As of January 2002, while its members formally belonged to our organisation, the IFICC started systematically pouring out towards the outside calumnies that it had previously only peddled on the inside. Today, through an Internet site (membres.lycos.fr/bulletincommuniste) and the documents that it sends to the subscribers of our press whose addresses were stolen by one of the members of the IFICC, it continues its slanders against the ICC and its attempted destruction of the proletarian political milieu.

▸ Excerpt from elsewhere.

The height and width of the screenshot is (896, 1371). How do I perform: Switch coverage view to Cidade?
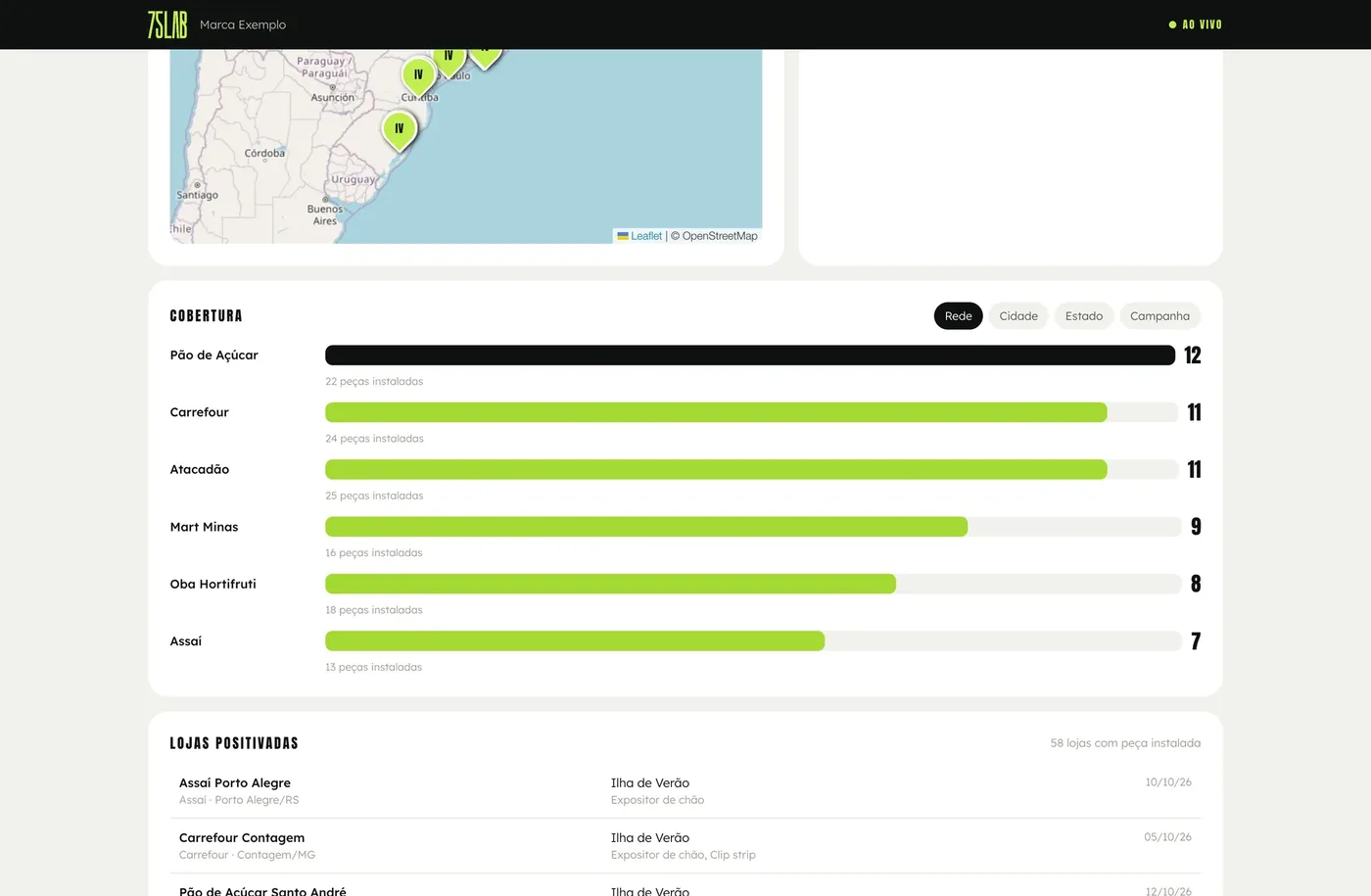coord(1018,316)
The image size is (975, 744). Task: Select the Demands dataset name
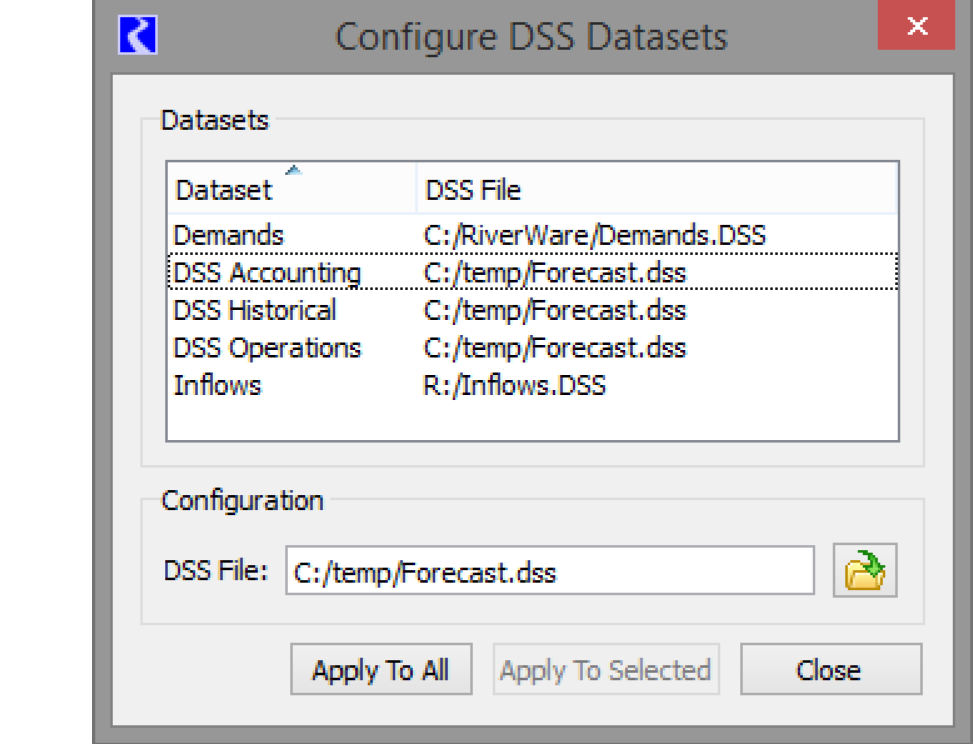point(229,236)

We shall not return in this short article to the totality of the lies and calumnies which the IFICC has been spreading against our organisation and its militants. We have already expressed ourselves at some length about this and will return to it later if necessary. We want simply to discuss a "communique", which IFICC seeks to get published "in all the press organs of the proletarian political milieu, including in the publications and on the site of the ICC as a right of reply"(Footnote 1). The communique affirms: "Following the articles published in the press of the ICC, we deny all the charges made by the ICC against our fraction and its members". In fact, this "denial" is itself only a web of lies. Some examples:
1) Concerning Jonas, excluded from ICC at the beginning of 2002 for "conduct absolutely unworthy of a communist militant": "All the charges which the current leadership of the ICC makes today against his honesty and loyalty to the communist cause are nothing but infamies".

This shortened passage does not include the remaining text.